The praised and cursed hybrid education seems to become reality at least in higher education in the upcoming years. The biggest threat we have seen so far is the low engagement of the remote students when they are mediated via a teleconferencing system as they tend to be forgotten by the professor while the physical students are in class. This, of course, leads to incomplete learning gains. Another threat the remote learners tend to experience is the social isolation because it is difficult to immerse yourself to another location when you do not control your senses and body-movement at that other location. Based on my recent research, I will contemplate whether a telepresence robot could cultivate a stronger feeling of social presence and enable richer communication that is more similar to that of an in-person communication.


Janika Leoste is an associate professor of educational robotics at Tallinn University and a post-doctoral researcher of IT Didactics at Tallinn University of Technology, Estonia.
Her research interests lie on developing innovative didactical methods for technology enhanced learning, technological educational innovations and their sustainability.

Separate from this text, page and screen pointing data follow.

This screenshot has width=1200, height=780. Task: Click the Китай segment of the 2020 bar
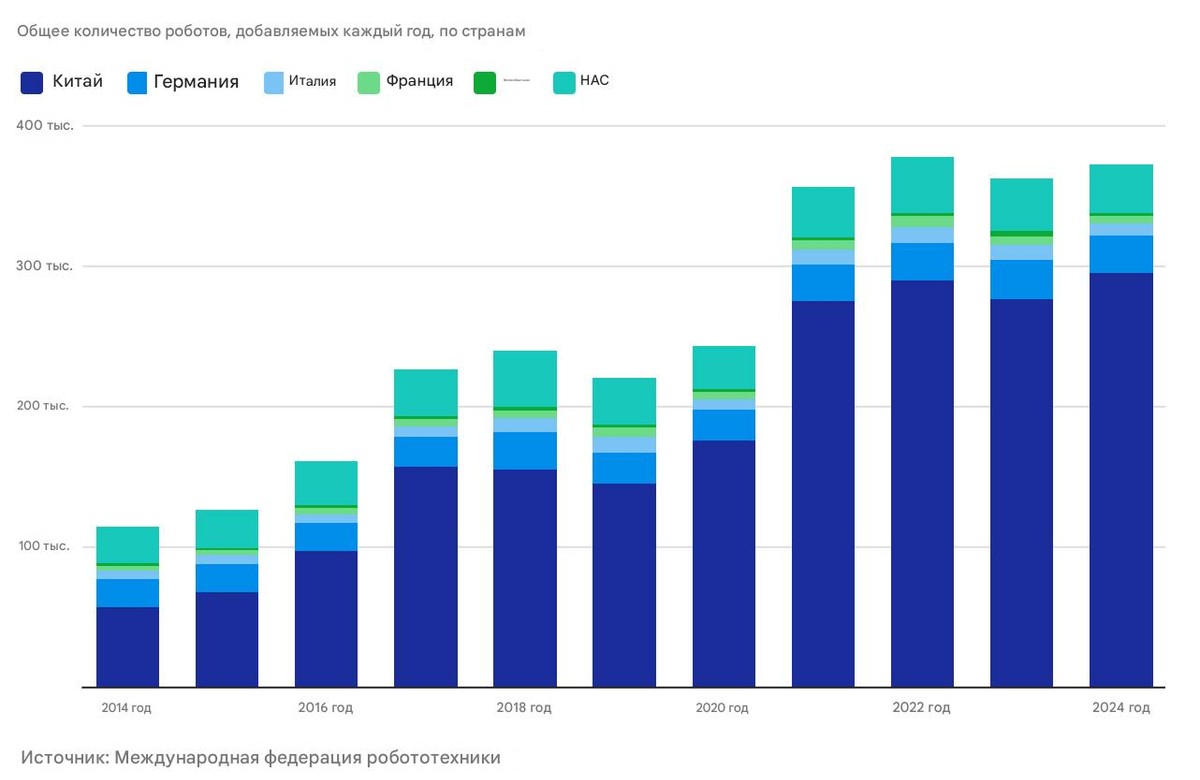(723, 563)
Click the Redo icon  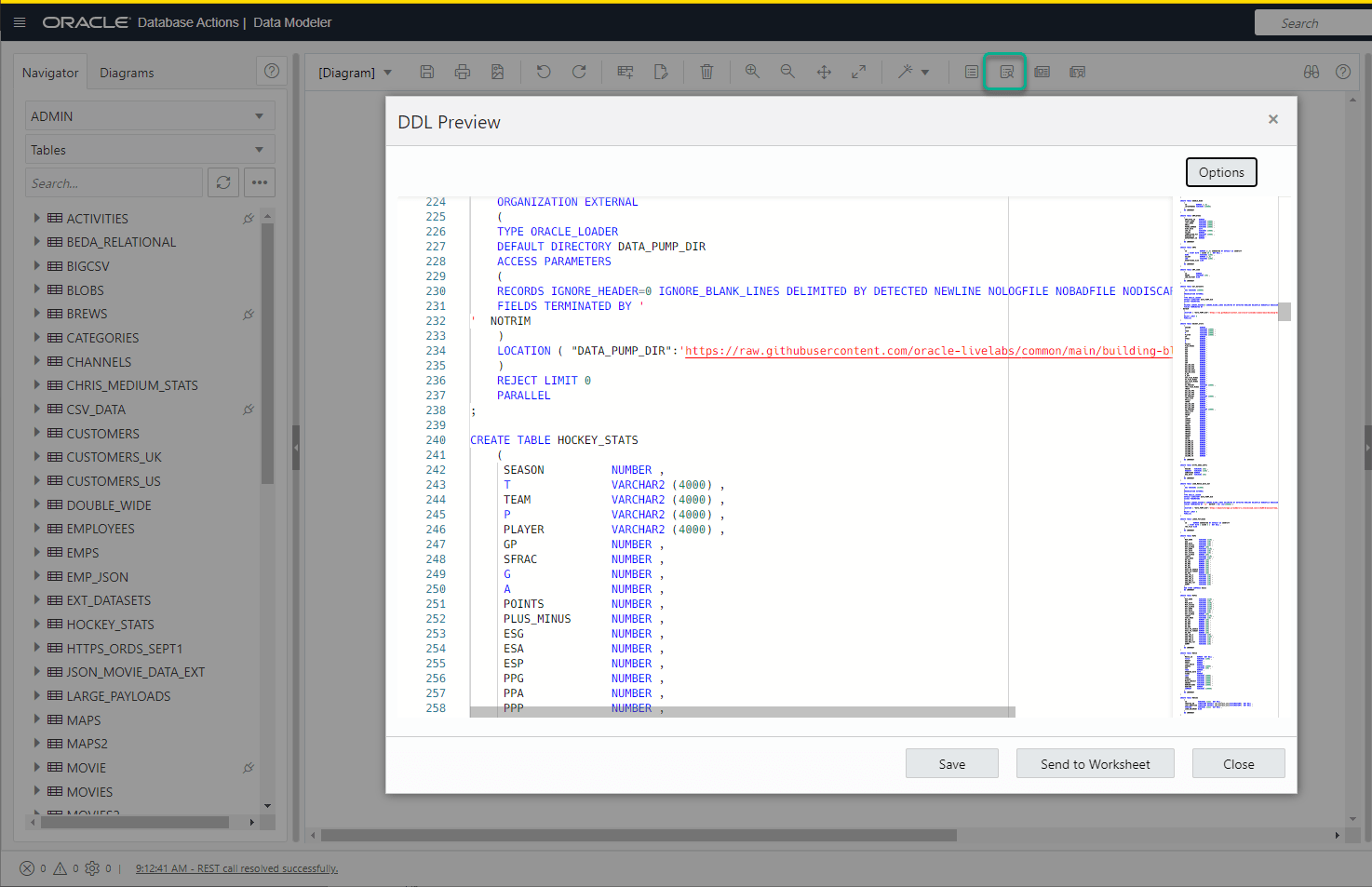579,72
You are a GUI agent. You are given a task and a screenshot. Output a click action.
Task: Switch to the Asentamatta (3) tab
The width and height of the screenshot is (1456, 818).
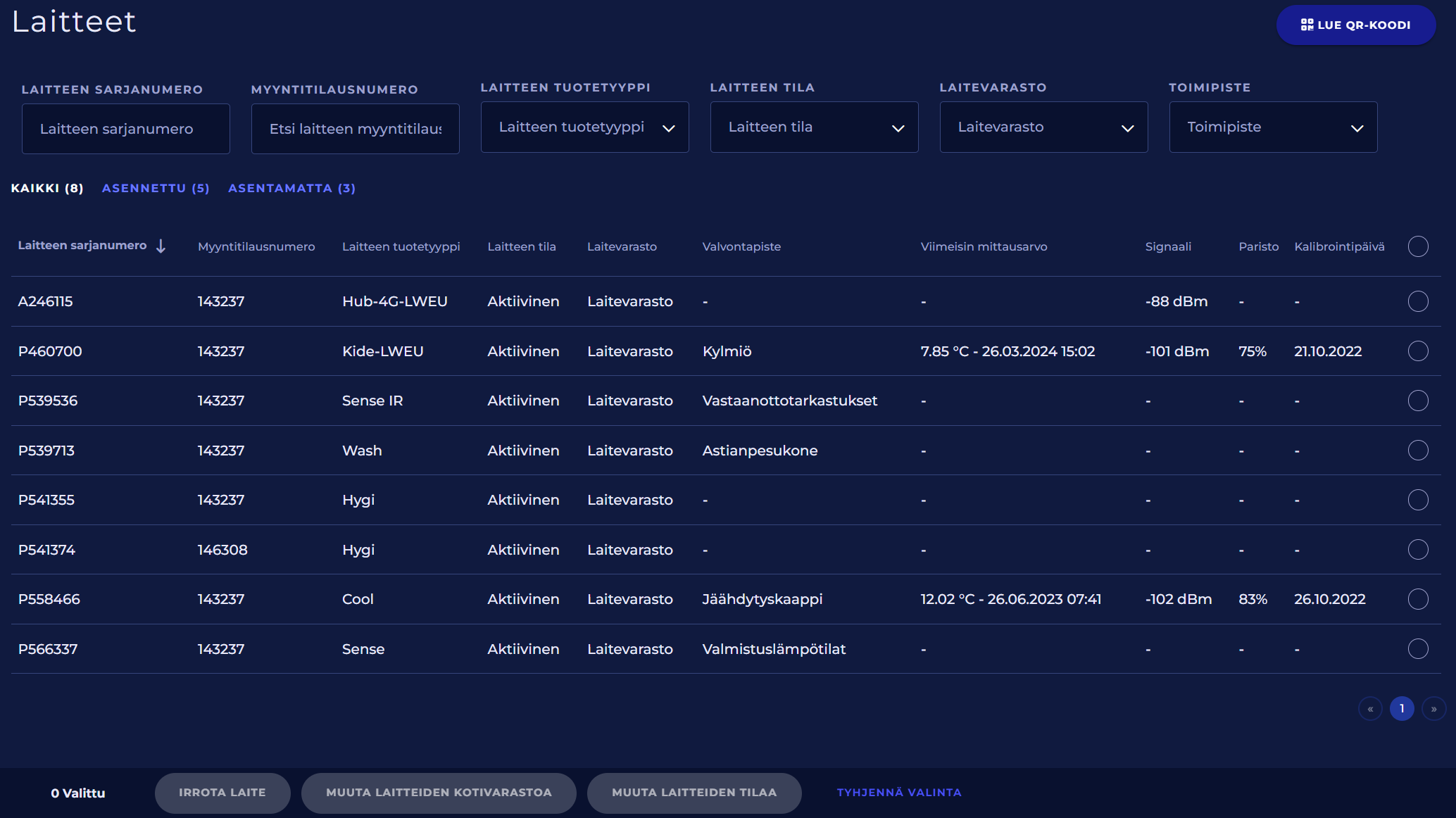tap(291, 189)

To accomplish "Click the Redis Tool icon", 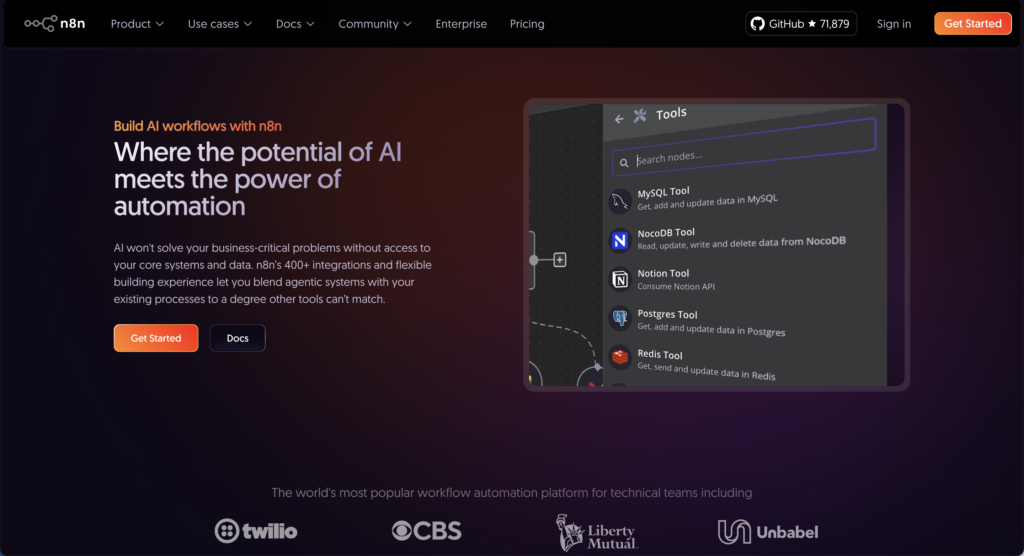I will point(620,357).
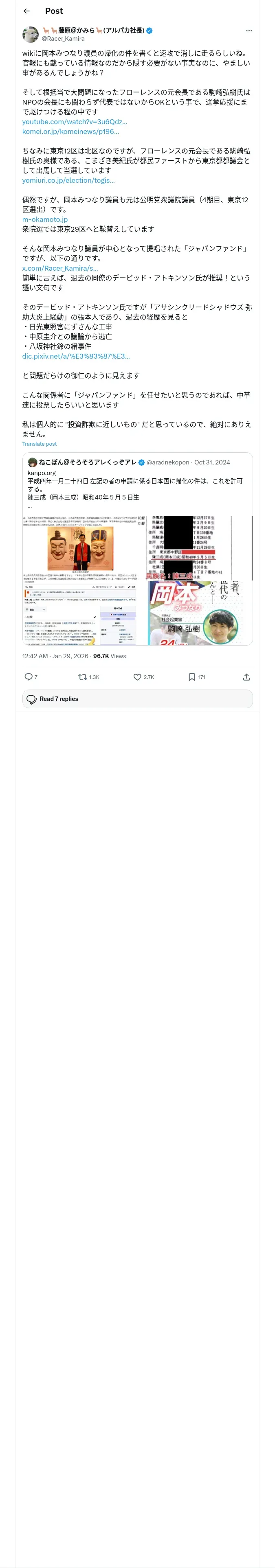
Task: Click the back arrow icon
Action: [x=26, y=11]
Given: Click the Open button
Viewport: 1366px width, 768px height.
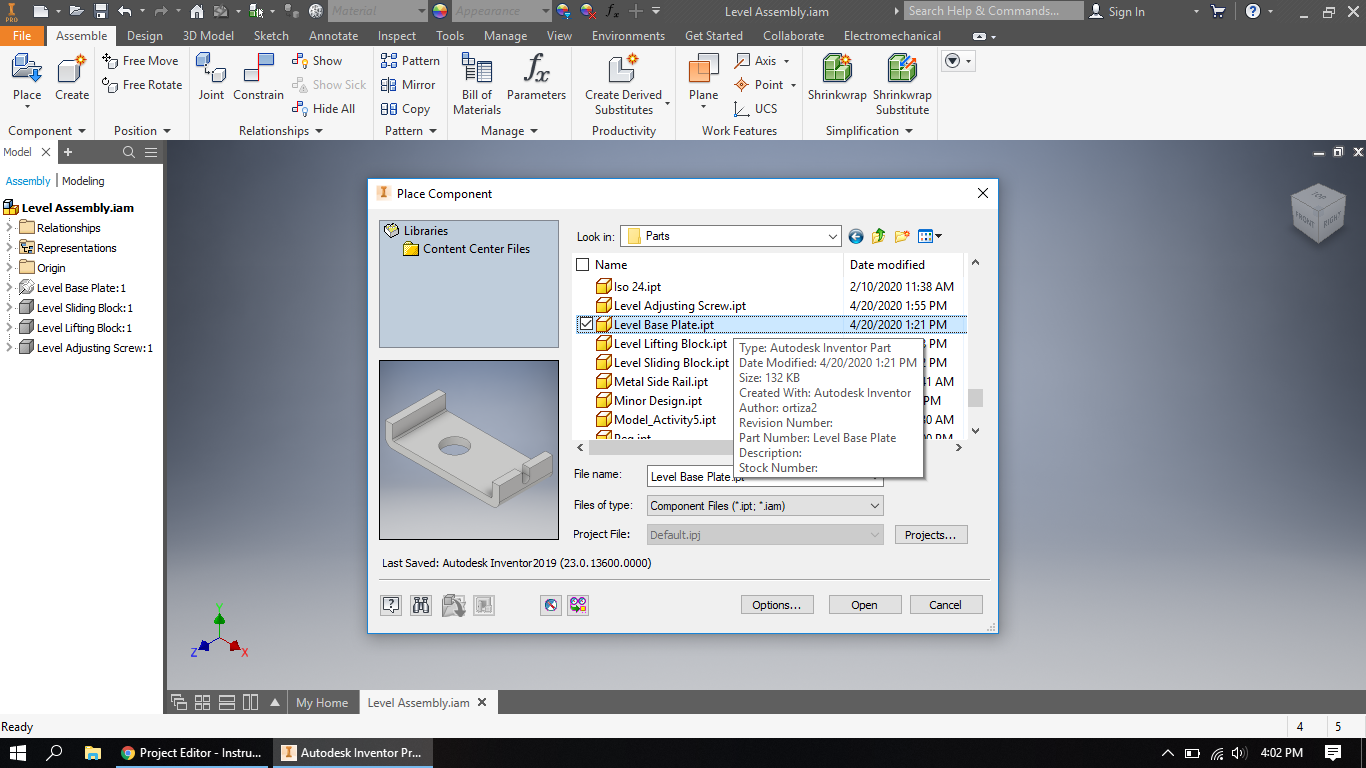Looking at the screenshot, I should pyautogui.click(x=864, y=604).
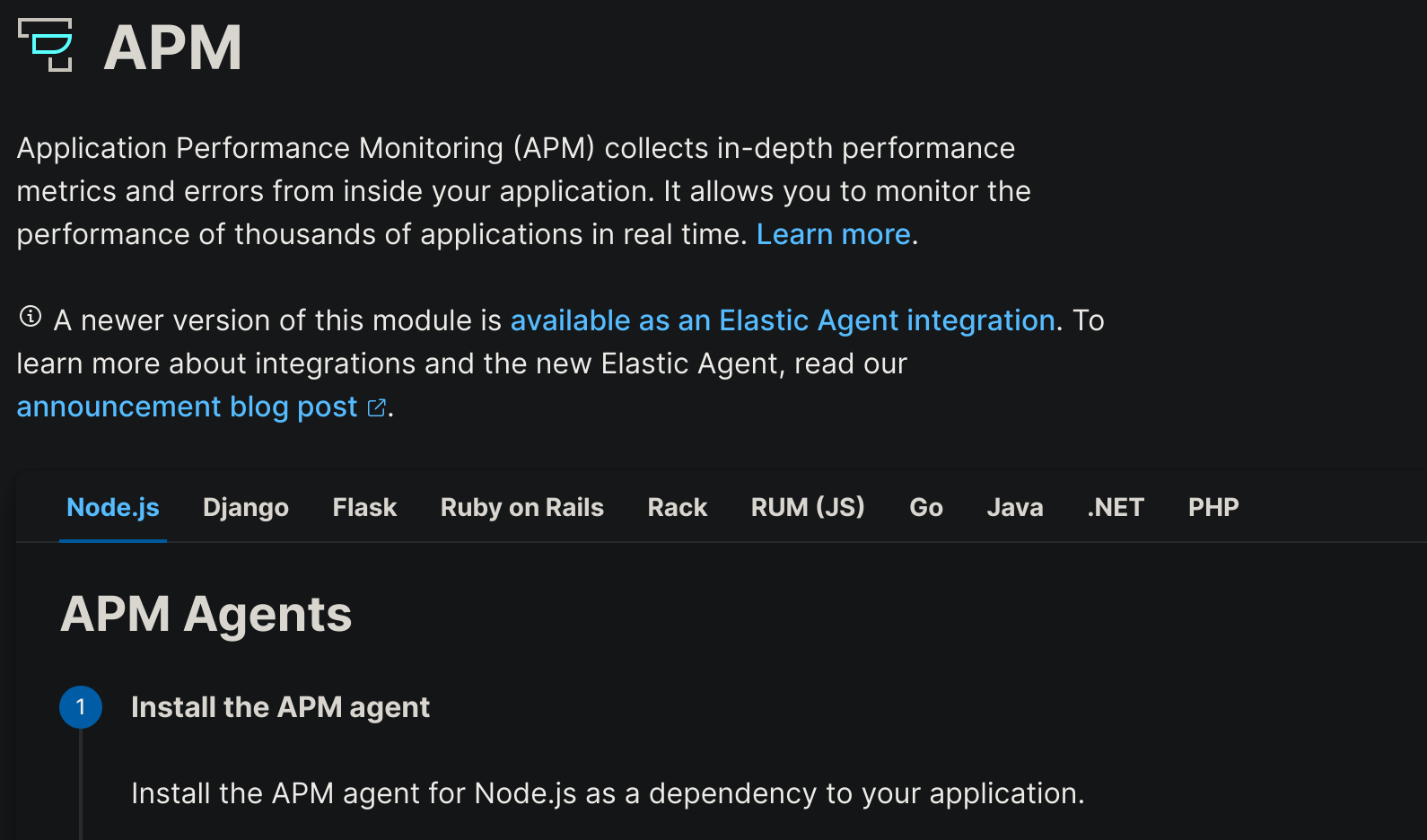Switch to the Go tab
The height and width of the screenshot is (840, 1427).
[x=925, y=507]
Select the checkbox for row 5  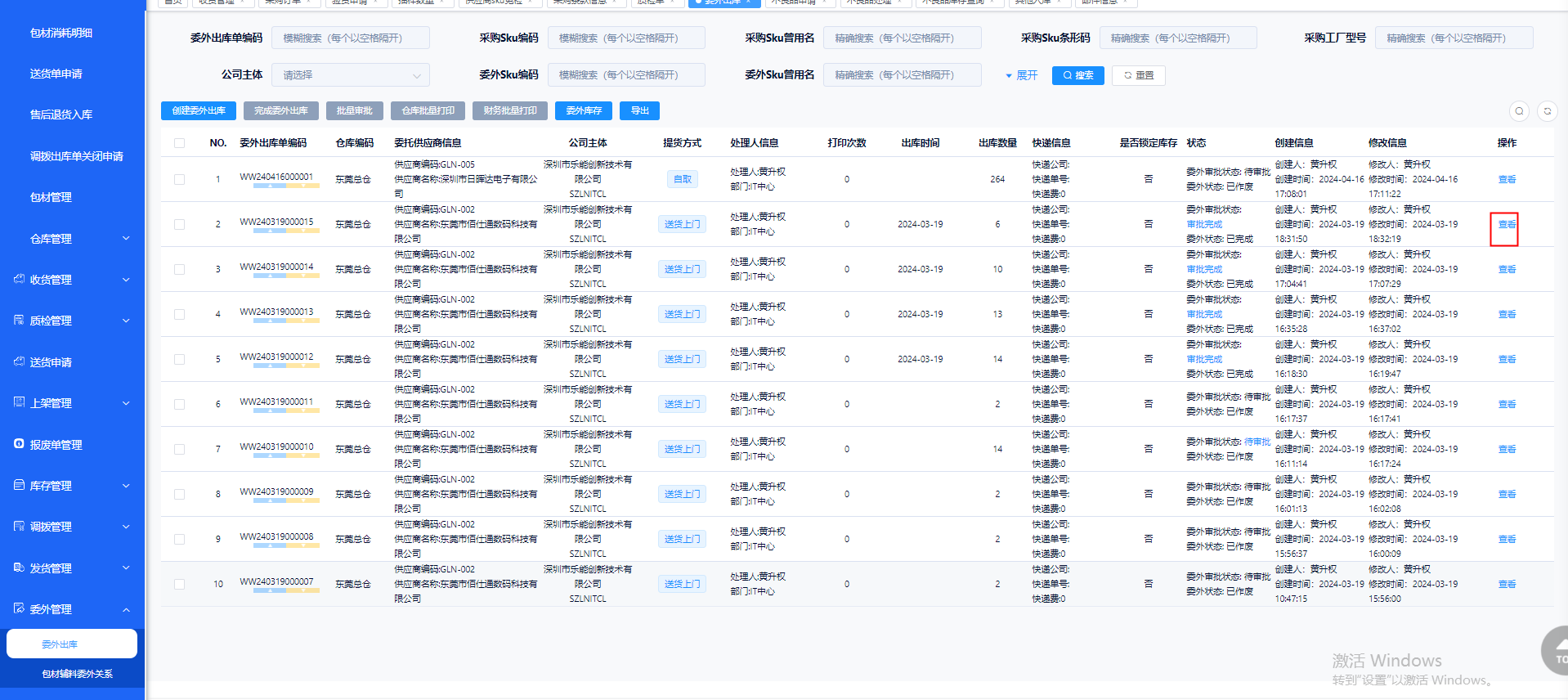coord(179,359)
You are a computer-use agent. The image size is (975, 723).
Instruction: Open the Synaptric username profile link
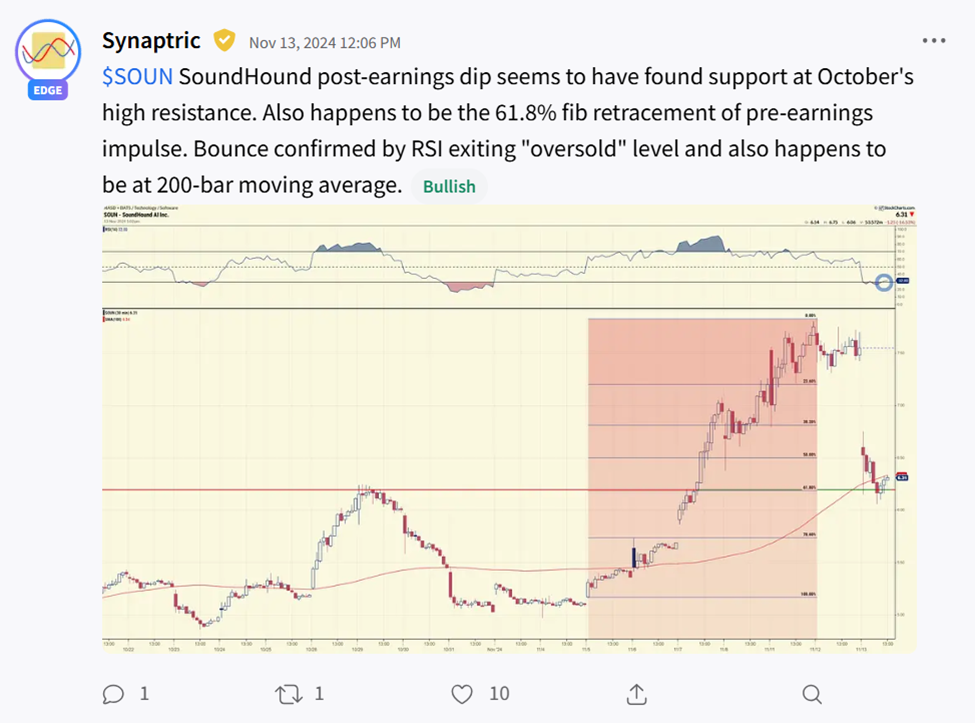pyautogui.click(x=151, y=41)
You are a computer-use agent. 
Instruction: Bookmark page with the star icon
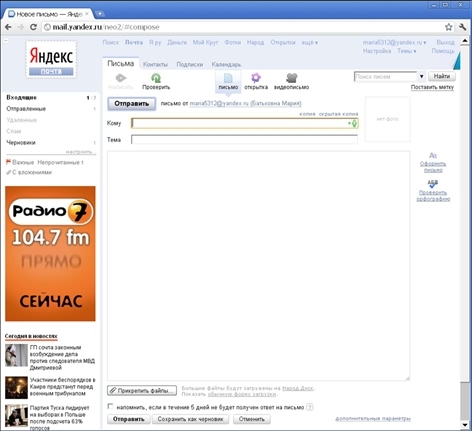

She is also leading the “Creativity Matters” IT didactics research group at Tallinn University of Technology, with the main research focus on didactical use of telepresence robots. In addition, Janika is leading the interdisciplinary educational innovation collaboration cluster STEAM4EDU at Tallinn University that aims at developing knowledge transfer with EdTech companies and influencing the digital education landscape in Estonia and cross-border.